Donos de "fundos de reaparelhamento", Tribunais de Justiça, Assembleias Legislativas e órgãos autônomos, com as Promotorias Estaduais, aplicam os chamados duodécimos (são 12 transferências por ano) em obras milionárias pelo País, em plena crise. O Tribunal de Justiça de São Paulo, por exemplo, projeta erguer duas torres novas por R$ 1,2 bilhão. Já o Ministério Público do Tocantins investe cerca de R$ 4 milhões na construção e reforma de Promotorias no interior e em Palmas. E o Legislativo de Goiás constrói uma sede de 44 mil m² avaliada em R$ 112 milhões.

Idealizado desde 2001, o novo prédio da Assembleia de Goiás é pago com recursos do duodécimo da Casa, que, neste ano, poderá chegar a R$ 97 milhões, ou R$ 1,1 bilhão por ano, orçamento maior que o projetado pelo governador Ronaldo Caiado (DEM) na Lei de Diretrizes Orçamentárias: R$ 69 milhões.

Os deputados aprovaram R$ 157 milhões por mês e chegaram a derrubar o veto feito por Caiado ao projeto. Depois, aceitaram reduzir em R$ 60 milhões o recurso só para investimentos e manutenção, sem contar despesas com pessoal.

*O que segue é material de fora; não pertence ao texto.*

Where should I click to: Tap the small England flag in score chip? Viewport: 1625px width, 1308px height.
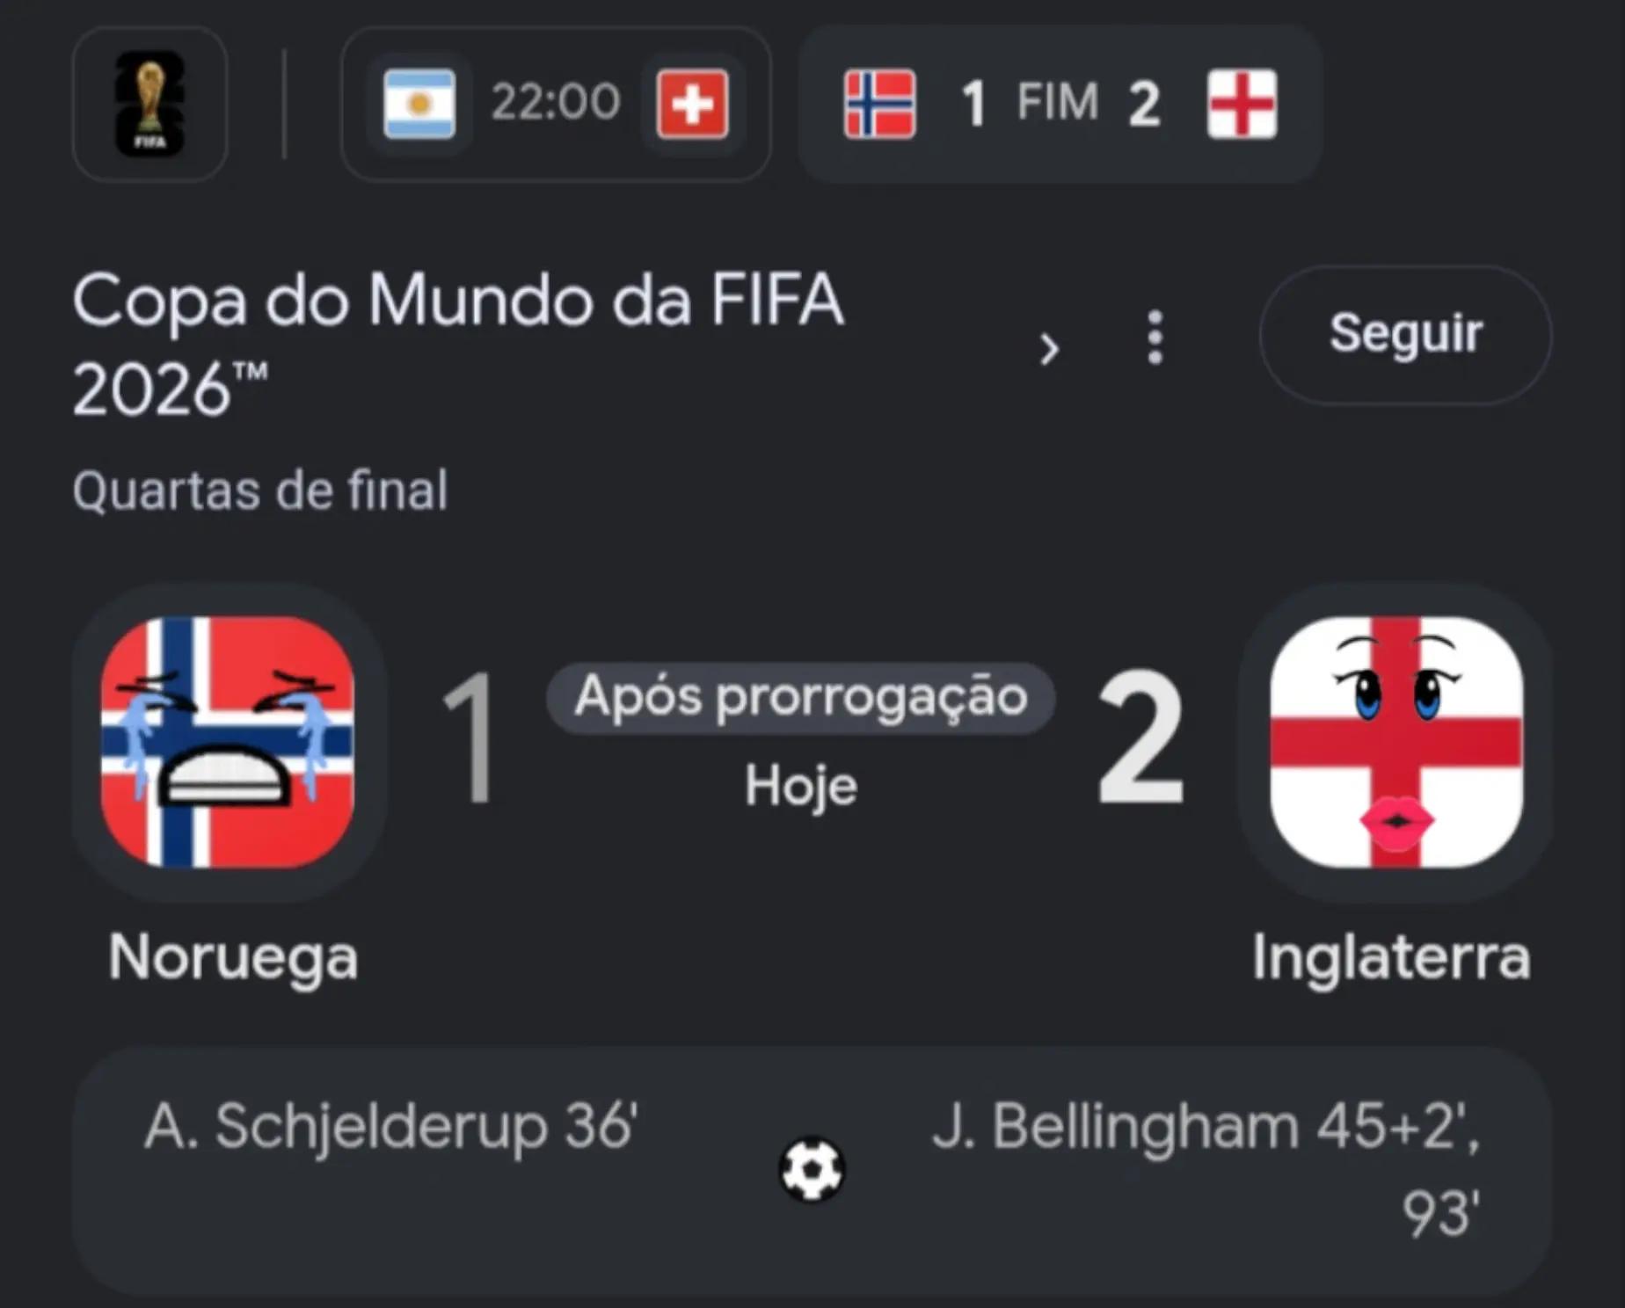click(1242, 104)
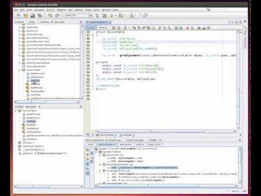Click the Undo toolbar icon

50,16
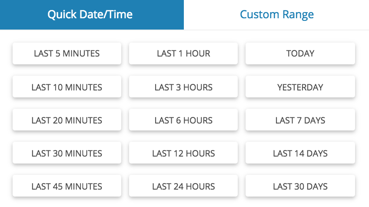This screenshot has width=369, height=207.
Task: Select the Today button
Action: (x=300, y=53)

"A lei diz que o porcentual deve ser, no mínimo, de 3% da receita, o que daria R$ 157 milhões. Mas, em função da crise do Estado, fizemos um acordo. Não precisamos desse valor exorbitante, mesmo tocando uma obra", afirmou o presidente da Assembleia de Goiás, Lissauer Vieira (PSDB). O déficit previsto no Estado para 2020 é de R$ 3,5 bilhões.

As batalhas travadas individualmente são consequência de uma espera de quase duas décadas para o STF julgar artigos suspensos da Lei de Responsabilidade Fiscal que poderiam aliviar os cofres estaduais. Um deles permitiria ao Executivo dividir o aperto fiscal entre os Poderes. O julgamento foi paralisado em agosto quando o placar estava em 5 a 5 - falta o voto do ministro Celso de Mello.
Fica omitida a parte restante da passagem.